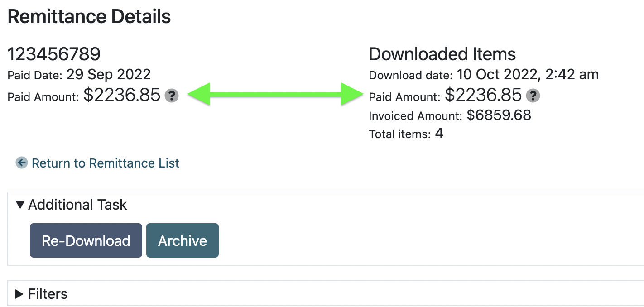Click the Additional Task section label
This screenshot has width=644, height=307.
coord(77,205)
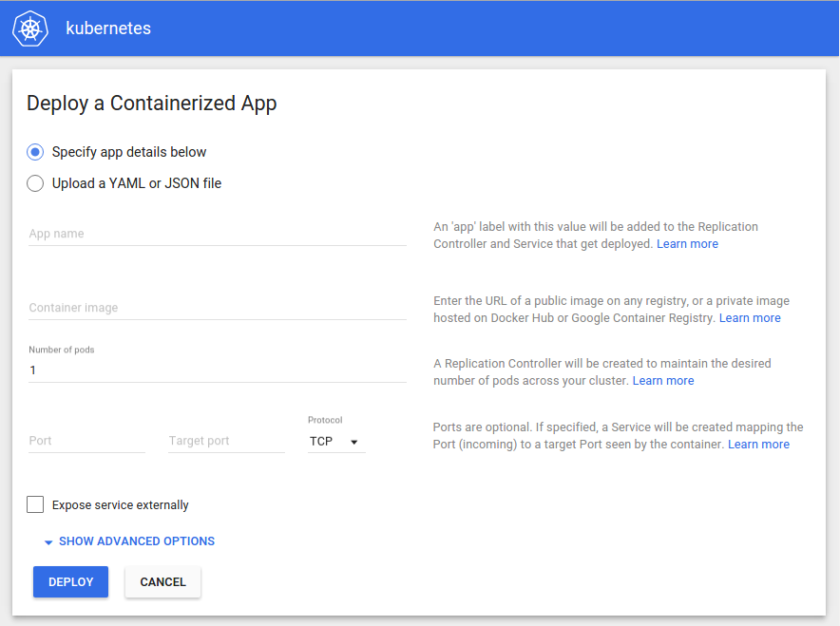Click the chevron next to advanced options

pyautogui.click(x=48, y=541)
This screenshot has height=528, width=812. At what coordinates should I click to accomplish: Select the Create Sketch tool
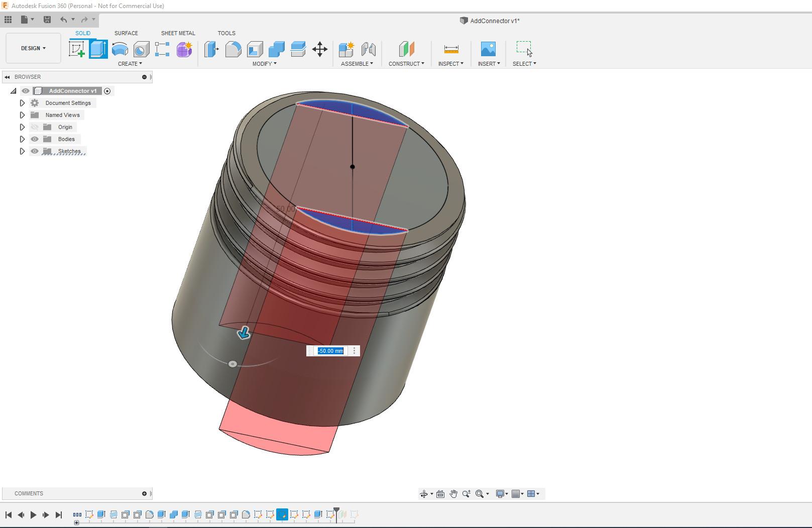click(x=76, y=49)

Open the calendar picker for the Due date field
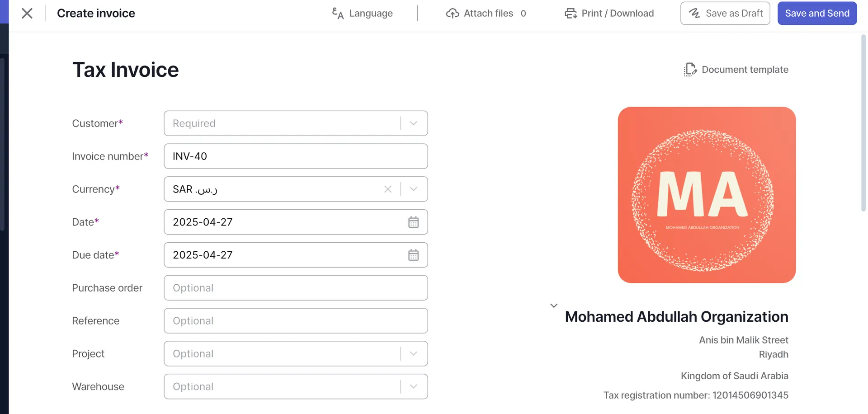click(413, 255)
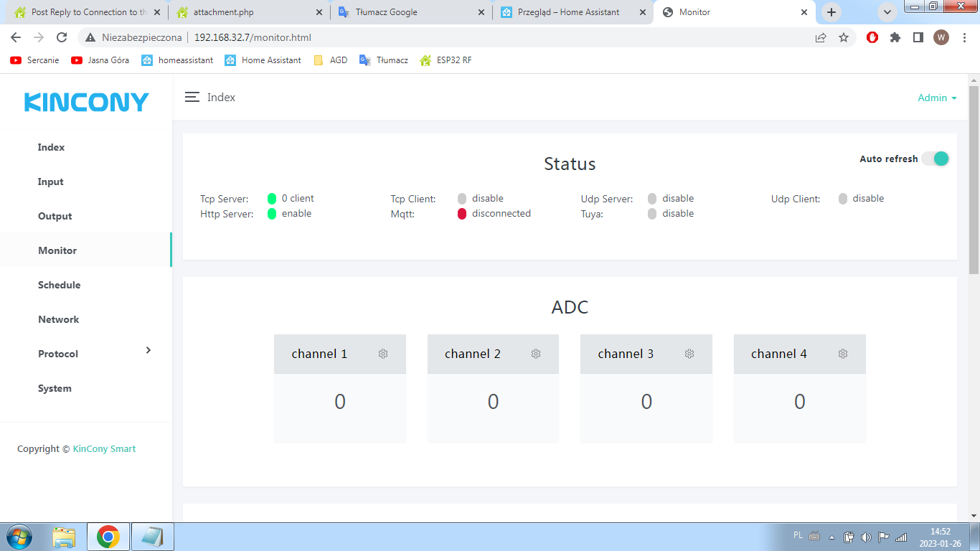Click the address bar URL field
980x551 pixels.
point(430,37)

• **TASK STATEMENT**:
Only the lines from the one containing "This screenshot has height=528, width=812." through the end of the data above are to be output, exactly and without pictures.

• **RESULT**:
This screenshot has height=528, width=812. At what coordinates should I click to accomplish: Select the Create Sketch tool
click(x=76, y=49)

Open the calendar picker for the Due date field
click(413, 255)
Click the address bar URL field
980x551 pixels.
point(430,37)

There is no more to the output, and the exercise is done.